> THE PROBLEM
Reproduce the article on the IF campaign against global hunger in its entirety, without any alteration.

> DOCUMENT SEGMENT

________________________

The Enough Food For Everyone IF campaign is the UK agencies' biggest joint mobilisation since Make Poverty History in 2005.

Justin Forsyth, head of Save the Children, said: "We could be the first generation to end hunger for ever".

Global figures including Bill Gates and Desmond Tutu are backing the efforts.

Mr Forsyth said: "We didn't make poverty history in 2005 but we did make big strides forward. We lifted millions out of poverty. The Achilles heel of that progress is hunger."

Nobel Peace Prize winner Archbishop Tutu said hunger was something that could be tackled.

"Hunger is not an incurable disease or an unavoidable tragedy. We can make sure no child goes to bed hungry," he said.


Like an earlier campaign, Make Poverty History, the new hunger campaign aims to put pressure on the G8 group of nations as they meet in Britain. Trying to get a sympathetic hearing for the poorest countries at a time of austerity in the nations that give aid may sound a difficult task

But the IF campaign does not prioritise an increase in aid. The focus is on persuading governments to keep their promises and increasing transparency so that people in the developing world can hold them to account.

It will be hard to stop the sell-off of agricultural land in Africa but one part of the campaign that might make most headway is the call for global companies to pay tax in the developing world. It coincides with growing pressure from governments in the West for fairer accounting.

"We can stop mothers from starving themselves to feed their families. We can save lives.

"We can do all of this, if we are prepared to do something about it. If we challenge our leaders to take action. If they listen to us."

________________________

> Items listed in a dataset
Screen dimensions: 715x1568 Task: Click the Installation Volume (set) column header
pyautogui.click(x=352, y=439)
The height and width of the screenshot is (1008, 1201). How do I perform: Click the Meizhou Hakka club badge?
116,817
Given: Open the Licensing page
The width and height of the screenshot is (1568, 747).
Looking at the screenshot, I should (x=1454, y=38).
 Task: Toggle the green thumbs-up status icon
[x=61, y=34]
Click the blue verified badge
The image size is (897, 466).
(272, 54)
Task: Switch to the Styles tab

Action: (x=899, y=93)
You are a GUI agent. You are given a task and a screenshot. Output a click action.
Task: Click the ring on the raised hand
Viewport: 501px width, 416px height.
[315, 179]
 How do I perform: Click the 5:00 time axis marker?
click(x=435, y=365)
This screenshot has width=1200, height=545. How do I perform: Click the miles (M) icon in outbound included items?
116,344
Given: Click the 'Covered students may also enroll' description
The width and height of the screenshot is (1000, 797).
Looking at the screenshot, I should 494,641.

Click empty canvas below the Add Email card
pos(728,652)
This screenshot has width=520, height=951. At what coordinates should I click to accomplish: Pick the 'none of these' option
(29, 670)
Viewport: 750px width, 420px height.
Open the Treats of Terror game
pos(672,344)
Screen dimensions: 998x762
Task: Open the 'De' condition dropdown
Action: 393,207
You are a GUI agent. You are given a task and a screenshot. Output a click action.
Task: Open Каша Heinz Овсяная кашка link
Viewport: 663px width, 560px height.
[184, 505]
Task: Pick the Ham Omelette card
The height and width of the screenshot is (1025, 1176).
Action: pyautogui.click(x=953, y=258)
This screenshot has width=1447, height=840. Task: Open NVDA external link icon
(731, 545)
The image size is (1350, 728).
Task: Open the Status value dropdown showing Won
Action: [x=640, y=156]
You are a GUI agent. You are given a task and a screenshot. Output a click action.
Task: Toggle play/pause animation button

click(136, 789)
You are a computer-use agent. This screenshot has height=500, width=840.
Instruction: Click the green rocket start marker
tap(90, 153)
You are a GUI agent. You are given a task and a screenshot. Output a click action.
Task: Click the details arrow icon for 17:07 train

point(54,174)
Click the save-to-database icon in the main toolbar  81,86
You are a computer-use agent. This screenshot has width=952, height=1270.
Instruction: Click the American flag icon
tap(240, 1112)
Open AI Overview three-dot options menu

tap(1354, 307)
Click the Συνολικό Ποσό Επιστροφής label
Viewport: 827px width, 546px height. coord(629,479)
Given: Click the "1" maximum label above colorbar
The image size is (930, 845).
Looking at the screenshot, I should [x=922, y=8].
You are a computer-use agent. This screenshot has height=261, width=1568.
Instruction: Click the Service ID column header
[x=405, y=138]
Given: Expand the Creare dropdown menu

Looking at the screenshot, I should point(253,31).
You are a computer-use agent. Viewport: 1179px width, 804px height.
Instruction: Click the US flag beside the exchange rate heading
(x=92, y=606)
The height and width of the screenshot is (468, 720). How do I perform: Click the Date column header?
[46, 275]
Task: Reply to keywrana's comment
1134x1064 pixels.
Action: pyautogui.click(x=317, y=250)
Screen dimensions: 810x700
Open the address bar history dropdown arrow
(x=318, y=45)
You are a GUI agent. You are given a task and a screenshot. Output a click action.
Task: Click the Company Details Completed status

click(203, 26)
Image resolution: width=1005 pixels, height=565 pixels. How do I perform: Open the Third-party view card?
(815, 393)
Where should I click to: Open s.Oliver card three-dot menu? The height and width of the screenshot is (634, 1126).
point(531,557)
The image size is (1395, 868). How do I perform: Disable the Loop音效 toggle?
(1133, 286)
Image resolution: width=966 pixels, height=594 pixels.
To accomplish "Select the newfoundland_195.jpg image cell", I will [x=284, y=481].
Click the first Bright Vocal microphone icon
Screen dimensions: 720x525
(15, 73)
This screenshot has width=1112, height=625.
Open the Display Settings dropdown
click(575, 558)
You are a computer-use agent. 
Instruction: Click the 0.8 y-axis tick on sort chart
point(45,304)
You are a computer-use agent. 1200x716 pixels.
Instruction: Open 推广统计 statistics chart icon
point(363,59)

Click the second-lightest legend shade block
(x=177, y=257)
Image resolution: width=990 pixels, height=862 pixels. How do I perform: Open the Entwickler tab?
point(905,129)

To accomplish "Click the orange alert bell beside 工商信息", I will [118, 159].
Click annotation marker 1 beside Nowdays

________________________

> OUTPUT BELOW
The Enough Food For Everyone IF campaign is the UK agencies' biggest joint mobilisation since Make Poverty History in 2005.

Justin Forsyth, head of Save the Children, said: "We could be the first generation to end hunger for ever".

Global figures including Bill Gates and Desmond Tutu are backing the efforts.

Mr Forsyth said: "We didn't make poverty history in 2005 but we did make big strides forward. We lifted millions out of poverty. The Achilles heel of that progress is hunger."

Nobel Peace Prize winner Archbishop Tutu said hunger was something that could be tackled.

"Hunger is not an incurable disease or an unavoidable tragedy. We can make sure no child goes to bed hungry," he said.


Like an earlier campaign, Make Poverty History, the new hunger campaign aims to put pressure on the G8 group of nations as they meet in Britain. Trying to get a sympathetic hearing for the poorest countries at a time of austerity in the nations that give aid may sound a difficult task

But the IF campaign does not prioritise an increase in aid. The focus is on persuading governments to keep their promises and increasing transparency so that people in the developing world can hold them to account.

It will be hard to stop the sell-off of agricultural land in Africa but one part of the campaign that might make most headway is the call for global companies to pay tax in the developing world. It coincides with growing pressure from governments in the West for fairer accounting.

"We can stop mothers from starving themselves to feed their families. We can save lives.

"We can do all of this, if we are prepared to do something about it. If we challenge our leaders to take action. If they listen to us."